** Opening DATA SHOWN block **

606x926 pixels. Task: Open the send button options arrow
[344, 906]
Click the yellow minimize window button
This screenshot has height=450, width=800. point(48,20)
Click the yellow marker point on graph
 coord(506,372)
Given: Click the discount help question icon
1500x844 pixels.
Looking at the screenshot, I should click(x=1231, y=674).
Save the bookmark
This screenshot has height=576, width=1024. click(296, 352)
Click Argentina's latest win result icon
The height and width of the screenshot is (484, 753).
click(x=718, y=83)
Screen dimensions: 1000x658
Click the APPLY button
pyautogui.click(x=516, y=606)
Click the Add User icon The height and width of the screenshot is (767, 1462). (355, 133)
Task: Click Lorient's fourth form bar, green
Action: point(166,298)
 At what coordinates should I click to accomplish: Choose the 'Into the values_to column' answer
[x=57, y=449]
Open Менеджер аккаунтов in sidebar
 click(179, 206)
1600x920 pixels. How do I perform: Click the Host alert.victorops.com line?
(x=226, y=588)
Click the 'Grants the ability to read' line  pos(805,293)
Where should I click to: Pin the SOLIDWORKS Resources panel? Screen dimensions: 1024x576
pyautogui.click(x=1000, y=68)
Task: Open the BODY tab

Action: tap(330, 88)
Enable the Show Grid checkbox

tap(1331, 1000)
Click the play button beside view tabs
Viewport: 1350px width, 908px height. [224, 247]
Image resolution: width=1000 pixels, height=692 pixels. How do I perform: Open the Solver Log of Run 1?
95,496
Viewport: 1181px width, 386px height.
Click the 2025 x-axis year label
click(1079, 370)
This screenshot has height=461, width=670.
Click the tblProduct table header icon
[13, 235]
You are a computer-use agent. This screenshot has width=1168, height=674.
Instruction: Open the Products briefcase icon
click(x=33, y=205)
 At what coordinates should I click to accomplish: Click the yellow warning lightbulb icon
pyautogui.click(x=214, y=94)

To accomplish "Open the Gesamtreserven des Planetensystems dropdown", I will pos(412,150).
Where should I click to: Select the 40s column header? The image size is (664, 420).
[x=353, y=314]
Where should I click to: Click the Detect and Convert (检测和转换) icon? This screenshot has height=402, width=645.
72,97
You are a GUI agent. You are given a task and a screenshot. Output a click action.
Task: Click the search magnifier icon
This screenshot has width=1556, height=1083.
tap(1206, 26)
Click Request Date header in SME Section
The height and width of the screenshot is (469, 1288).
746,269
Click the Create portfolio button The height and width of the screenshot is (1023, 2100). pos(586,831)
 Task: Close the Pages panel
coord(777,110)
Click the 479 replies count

** Closing DATA SHOWN block **

> [TASK GOAL]: Starting at the line above that contains "Click the APPLY button", repeat each line exactly up to and including the line that contains "Click Request Date header in SME Section", and stop there.

> [TASK SOLUTION]:
Click the APPLY button
pyautogui.click(x=516, y=606)
Click the Add User icon The height and width of the screenshot is (767, 1462). (355, 133)
Task: Click Lorient's fourth form bar, green
Action: point(166,298)
 At what coordinates should I click to accomplish: Choose the 'Into the values_to column' answer
[x=57, y=449]
Open Менеджер аккаунтов in sidebar
 click(179, 206)
1600x920 pixels. How do I perform: Click the Host alert.victorops.com line?
(x=226, y=588)
Click the 'Grants the ability to read' line  pos(805,293)
Where should I click to: Pin the SOLIDWORKS Resources panel? Screen dimensions: 1024x576
pyautogui.click(x=1000, y=68)
Task: Open the BODY tab

Action: tap(330, 88)
Enable the Show Grid checkbox

tap(1331, 1000)
Click the play button beside view tabs
Viewport: 1350px width, 908px height. [224, 247]
Image resolution: width=1000 pixels, height=692 pixels. How do I perform: Open the Solver Log of Run 1?
95,496
Viewport: 1181px width, 386px height.
Click the 2025 x-axis year label
click(1079, 370)
This screenshot has height=461, width=670.
Click the tblProduct table header icon
[13, 235]
You are a computer-use agent. This screenshot has width=1168, height=674.
Instruction: Open the Products briefcase icon
click(x=33, y=205)
 At what coordinates should I click to accomplish: Click the yellow warning lightbulb icon
pyautogui.click(x=214, y=94)

To accomplish "Open the Gesamtreserven des Planetensystems dropdown", I will pos(412,150).
Where should I click to: Select the 40s column header? The image size is (664, 420).
[x=353, y=314]
Where should I click to: Click the Detect and Convert (检测和转换) icon? This screenshot has height=402, width=645.
72,97
You are a GUI agent. You are given a task and a screenshot. Output a click action.
Task: Click the search magnifier icon
This screenshot has width=1556, height=1083.
tap(1206, 26)
Click Request Date header in SME Section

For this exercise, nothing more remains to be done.